[Collected data entries]
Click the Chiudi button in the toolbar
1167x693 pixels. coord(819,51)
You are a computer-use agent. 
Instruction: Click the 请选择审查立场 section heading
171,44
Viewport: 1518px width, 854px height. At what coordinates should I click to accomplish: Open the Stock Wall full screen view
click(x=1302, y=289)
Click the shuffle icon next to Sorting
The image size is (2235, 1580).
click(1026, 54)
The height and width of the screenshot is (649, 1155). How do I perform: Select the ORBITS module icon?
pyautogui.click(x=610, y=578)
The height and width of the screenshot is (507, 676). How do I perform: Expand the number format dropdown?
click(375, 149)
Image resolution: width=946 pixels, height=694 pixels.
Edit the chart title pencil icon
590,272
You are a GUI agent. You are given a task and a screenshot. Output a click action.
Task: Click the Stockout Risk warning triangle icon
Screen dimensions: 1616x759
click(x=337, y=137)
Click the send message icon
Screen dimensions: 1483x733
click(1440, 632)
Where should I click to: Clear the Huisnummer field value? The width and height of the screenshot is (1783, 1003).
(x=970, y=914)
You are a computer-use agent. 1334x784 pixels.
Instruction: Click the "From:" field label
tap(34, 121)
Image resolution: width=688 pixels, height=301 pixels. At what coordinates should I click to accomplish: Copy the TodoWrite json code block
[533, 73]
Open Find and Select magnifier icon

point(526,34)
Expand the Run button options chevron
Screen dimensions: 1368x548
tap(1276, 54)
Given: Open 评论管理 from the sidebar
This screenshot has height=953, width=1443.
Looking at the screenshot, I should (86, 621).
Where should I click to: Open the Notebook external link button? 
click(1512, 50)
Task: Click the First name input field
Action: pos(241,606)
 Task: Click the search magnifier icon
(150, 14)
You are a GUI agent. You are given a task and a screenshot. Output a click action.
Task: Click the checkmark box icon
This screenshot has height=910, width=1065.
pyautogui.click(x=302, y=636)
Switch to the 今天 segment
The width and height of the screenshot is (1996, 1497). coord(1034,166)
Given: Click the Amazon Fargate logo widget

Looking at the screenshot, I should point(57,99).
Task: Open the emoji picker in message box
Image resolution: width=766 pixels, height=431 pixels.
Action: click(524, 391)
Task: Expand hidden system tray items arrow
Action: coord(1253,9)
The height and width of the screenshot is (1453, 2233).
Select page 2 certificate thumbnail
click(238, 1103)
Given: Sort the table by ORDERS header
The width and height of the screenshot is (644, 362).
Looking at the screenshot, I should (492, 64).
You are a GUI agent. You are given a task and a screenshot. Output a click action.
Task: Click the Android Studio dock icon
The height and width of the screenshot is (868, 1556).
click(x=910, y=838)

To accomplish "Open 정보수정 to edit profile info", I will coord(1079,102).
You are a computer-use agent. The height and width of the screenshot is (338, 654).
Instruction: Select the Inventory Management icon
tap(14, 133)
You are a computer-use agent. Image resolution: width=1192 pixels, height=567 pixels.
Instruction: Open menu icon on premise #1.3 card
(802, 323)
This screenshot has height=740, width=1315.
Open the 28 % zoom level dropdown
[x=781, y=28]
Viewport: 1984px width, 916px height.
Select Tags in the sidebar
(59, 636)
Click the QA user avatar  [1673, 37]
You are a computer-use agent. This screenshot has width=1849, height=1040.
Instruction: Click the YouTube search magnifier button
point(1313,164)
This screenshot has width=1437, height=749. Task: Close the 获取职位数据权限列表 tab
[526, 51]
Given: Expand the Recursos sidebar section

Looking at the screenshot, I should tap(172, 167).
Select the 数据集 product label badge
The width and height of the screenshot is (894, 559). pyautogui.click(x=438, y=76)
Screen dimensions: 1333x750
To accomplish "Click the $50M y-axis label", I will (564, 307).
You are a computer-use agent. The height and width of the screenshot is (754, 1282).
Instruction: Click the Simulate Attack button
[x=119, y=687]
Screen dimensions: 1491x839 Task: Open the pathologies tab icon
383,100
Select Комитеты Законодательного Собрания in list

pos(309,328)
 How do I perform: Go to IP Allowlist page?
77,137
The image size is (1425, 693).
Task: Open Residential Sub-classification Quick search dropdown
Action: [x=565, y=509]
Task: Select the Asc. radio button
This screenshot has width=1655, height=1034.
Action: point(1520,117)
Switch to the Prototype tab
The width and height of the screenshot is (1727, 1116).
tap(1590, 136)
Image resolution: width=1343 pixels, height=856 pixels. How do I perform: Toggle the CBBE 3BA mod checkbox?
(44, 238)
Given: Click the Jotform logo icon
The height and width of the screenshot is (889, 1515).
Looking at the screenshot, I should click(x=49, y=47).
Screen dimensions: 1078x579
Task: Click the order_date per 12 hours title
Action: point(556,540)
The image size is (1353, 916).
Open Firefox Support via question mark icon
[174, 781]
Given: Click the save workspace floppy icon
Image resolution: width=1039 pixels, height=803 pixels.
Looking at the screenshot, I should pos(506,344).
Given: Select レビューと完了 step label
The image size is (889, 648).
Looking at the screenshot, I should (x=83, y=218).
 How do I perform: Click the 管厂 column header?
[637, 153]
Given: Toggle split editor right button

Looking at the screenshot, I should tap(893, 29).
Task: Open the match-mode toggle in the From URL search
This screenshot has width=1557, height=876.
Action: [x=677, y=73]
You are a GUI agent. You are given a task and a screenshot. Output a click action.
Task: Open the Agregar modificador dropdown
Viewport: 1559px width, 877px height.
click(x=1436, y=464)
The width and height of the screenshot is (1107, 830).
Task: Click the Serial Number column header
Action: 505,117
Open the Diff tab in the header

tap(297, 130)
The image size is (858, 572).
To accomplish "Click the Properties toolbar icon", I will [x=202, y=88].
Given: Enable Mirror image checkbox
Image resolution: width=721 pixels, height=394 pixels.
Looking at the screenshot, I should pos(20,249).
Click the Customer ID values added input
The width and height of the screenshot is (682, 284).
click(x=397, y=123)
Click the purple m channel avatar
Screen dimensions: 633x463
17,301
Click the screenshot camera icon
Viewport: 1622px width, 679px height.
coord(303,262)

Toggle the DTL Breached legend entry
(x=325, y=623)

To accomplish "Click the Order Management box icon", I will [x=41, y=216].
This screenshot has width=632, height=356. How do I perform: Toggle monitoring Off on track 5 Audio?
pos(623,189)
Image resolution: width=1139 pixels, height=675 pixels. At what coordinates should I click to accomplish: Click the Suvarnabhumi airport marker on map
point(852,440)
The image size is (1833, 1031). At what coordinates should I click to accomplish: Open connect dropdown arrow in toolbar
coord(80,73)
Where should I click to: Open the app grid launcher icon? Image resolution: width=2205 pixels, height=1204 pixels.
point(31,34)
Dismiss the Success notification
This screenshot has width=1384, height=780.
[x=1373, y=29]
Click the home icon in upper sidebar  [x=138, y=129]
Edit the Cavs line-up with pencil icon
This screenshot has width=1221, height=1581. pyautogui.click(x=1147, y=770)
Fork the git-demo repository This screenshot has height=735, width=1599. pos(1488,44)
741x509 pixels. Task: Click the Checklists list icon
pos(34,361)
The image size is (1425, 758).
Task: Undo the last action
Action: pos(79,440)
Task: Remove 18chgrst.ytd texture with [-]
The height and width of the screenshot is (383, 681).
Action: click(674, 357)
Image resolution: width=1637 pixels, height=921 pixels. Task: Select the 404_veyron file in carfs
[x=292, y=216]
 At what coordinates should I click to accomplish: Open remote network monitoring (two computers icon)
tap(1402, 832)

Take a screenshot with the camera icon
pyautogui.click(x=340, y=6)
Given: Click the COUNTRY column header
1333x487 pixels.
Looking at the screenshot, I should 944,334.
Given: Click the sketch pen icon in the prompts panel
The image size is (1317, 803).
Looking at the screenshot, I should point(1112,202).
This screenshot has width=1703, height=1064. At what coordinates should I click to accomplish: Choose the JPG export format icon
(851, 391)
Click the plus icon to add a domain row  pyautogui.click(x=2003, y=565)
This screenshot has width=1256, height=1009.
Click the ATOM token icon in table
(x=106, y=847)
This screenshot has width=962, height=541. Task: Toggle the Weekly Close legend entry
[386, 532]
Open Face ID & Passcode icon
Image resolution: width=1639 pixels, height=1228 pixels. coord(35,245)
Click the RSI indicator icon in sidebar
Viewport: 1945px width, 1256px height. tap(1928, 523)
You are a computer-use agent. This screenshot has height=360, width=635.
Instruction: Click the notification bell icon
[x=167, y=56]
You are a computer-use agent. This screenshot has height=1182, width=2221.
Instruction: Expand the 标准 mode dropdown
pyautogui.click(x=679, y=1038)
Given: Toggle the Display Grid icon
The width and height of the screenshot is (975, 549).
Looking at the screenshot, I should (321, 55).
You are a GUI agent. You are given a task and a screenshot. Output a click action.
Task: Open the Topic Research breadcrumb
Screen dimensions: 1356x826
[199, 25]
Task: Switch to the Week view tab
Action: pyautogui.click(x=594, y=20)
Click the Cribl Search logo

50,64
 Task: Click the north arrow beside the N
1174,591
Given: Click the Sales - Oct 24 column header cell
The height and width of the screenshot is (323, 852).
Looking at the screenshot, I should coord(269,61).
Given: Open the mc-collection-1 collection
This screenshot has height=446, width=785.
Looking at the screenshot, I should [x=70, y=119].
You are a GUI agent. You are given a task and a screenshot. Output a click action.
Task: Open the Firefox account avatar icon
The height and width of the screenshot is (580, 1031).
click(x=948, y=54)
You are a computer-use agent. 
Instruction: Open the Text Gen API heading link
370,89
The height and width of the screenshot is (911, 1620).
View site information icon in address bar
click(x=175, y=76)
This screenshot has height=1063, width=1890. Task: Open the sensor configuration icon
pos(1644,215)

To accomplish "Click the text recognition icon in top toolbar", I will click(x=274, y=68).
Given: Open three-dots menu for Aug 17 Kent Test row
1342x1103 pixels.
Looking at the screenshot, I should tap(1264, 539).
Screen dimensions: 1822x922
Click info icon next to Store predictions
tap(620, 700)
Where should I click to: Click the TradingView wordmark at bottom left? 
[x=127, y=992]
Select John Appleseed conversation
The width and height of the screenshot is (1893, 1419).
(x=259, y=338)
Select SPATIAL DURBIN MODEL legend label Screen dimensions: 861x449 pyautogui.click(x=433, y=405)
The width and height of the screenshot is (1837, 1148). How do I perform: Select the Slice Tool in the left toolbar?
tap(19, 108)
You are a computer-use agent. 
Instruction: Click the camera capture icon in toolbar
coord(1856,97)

• What the task requires: In the entries above, the lines between the one holding "Edit the Cavs line-up with pencil icon" and the one holding "Task: Remove 18chgrst.ytd texture with [-]", inclusive, are to be printed exactly as written, and those alone.

• Result of this task:
Edit the Cavs line-up with pencil icon
This screenshot has width=1221, height=1581. pyautogui.click(x=1147, y=770)
Fork the git-demo repository This screenshot has height=735, width=1599. pos(1488,44)
741x509 pixels. Task: Click the Checklists list icon
pos(34,361)
The image size is (1425, 758).
Task: Undo the last action
Action: pos(79,440)
Task: Remove 18chgrst.ytd texture with [-]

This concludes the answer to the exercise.